Obama’s political aim: Move away from the general and get the Republicans on the specifics. He tried this on health care, where individual pieces of the law, such as insurance reforms, polled much higher than what became the concept of Obamacare. Similarly, the supercommittee's failure in the aggregate is a vexing muddle, but some of its potential pieces -- extending the payroll tax cut -- are popular. This is turf Obama can win on.

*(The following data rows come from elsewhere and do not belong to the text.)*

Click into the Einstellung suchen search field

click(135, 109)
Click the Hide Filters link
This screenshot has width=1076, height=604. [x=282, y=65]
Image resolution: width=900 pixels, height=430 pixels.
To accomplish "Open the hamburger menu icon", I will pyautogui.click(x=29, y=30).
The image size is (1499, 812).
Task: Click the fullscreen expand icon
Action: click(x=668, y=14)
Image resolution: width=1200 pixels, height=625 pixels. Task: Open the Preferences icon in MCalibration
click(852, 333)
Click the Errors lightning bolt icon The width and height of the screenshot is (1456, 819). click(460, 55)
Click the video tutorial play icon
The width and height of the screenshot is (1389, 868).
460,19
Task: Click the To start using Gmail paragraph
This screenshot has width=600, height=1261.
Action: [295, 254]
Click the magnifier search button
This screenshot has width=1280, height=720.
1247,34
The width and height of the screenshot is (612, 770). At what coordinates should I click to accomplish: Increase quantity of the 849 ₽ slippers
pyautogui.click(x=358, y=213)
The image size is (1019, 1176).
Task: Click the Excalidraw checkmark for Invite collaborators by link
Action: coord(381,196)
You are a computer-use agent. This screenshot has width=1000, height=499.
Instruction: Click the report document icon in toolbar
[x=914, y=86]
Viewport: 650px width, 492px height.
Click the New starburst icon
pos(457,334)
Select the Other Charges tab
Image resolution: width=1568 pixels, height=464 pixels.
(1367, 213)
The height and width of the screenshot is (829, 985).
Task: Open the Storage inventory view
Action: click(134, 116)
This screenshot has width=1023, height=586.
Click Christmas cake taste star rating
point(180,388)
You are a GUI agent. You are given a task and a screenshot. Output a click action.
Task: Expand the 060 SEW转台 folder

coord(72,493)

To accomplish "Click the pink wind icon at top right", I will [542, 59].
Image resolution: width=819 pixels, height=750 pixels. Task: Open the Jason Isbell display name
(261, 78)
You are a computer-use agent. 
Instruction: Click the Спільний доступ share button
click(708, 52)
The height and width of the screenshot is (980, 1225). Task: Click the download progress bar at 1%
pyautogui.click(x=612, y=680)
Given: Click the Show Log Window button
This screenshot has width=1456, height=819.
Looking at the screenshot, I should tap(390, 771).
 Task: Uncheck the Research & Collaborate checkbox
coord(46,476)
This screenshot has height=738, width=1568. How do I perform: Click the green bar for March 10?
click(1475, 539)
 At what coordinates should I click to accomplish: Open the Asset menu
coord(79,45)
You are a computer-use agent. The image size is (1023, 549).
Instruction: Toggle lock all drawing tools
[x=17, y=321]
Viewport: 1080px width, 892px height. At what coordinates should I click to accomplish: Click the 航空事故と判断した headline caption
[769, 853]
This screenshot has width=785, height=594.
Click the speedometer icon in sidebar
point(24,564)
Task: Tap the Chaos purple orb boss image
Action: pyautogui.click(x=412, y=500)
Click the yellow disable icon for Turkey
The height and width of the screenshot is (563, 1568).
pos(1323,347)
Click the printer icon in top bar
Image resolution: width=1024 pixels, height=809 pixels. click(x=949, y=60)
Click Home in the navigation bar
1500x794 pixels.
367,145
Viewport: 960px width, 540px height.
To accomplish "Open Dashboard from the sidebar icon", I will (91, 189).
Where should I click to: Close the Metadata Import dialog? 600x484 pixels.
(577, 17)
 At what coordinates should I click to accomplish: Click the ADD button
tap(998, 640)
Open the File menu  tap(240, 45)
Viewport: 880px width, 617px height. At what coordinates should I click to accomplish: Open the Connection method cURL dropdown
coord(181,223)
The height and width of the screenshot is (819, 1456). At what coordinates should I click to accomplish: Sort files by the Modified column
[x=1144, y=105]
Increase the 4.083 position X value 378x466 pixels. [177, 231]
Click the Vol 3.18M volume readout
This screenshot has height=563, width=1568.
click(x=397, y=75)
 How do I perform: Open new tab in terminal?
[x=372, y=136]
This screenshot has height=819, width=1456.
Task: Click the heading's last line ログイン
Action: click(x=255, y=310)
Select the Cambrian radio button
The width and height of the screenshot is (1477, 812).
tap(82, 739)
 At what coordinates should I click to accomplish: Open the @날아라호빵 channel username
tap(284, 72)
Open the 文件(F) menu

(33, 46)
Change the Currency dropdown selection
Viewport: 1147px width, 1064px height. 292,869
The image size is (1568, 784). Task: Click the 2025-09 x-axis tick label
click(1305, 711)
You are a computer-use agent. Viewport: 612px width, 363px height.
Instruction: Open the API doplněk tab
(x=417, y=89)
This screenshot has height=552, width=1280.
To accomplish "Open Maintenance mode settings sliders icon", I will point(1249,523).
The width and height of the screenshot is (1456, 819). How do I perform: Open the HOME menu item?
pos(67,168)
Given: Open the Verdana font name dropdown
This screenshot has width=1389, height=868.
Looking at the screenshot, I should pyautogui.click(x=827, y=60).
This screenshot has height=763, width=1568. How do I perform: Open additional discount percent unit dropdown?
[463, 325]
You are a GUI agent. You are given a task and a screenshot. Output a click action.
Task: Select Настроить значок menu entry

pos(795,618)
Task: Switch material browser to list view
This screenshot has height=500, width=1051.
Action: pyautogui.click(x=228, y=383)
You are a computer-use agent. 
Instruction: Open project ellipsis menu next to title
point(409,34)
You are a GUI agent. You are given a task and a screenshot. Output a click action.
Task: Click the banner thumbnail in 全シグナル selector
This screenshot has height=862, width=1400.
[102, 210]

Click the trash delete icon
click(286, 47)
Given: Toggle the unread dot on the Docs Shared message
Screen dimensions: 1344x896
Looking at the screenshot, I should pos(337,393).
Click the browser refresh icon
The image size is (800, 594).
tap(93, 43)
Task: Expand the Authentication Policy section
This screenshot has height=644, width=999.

It's hard to believe that Republicans won't come to their senses and support a tax cut -- after all, isn't that their main purpose as a political entity? But, in their fervor to deny Obama any sort of "victory," they could overplay their hand. So far, Republicans have assumed that obstinance is the best policy, because Obama, as a single and dominant political figure, will assume a disproportionate share of the blame for any policy failure. If there is collateral damage to the institution of Congress, so be it. Republicans can take comfort in the adage that people may hate Congress, but they like their individual legislator.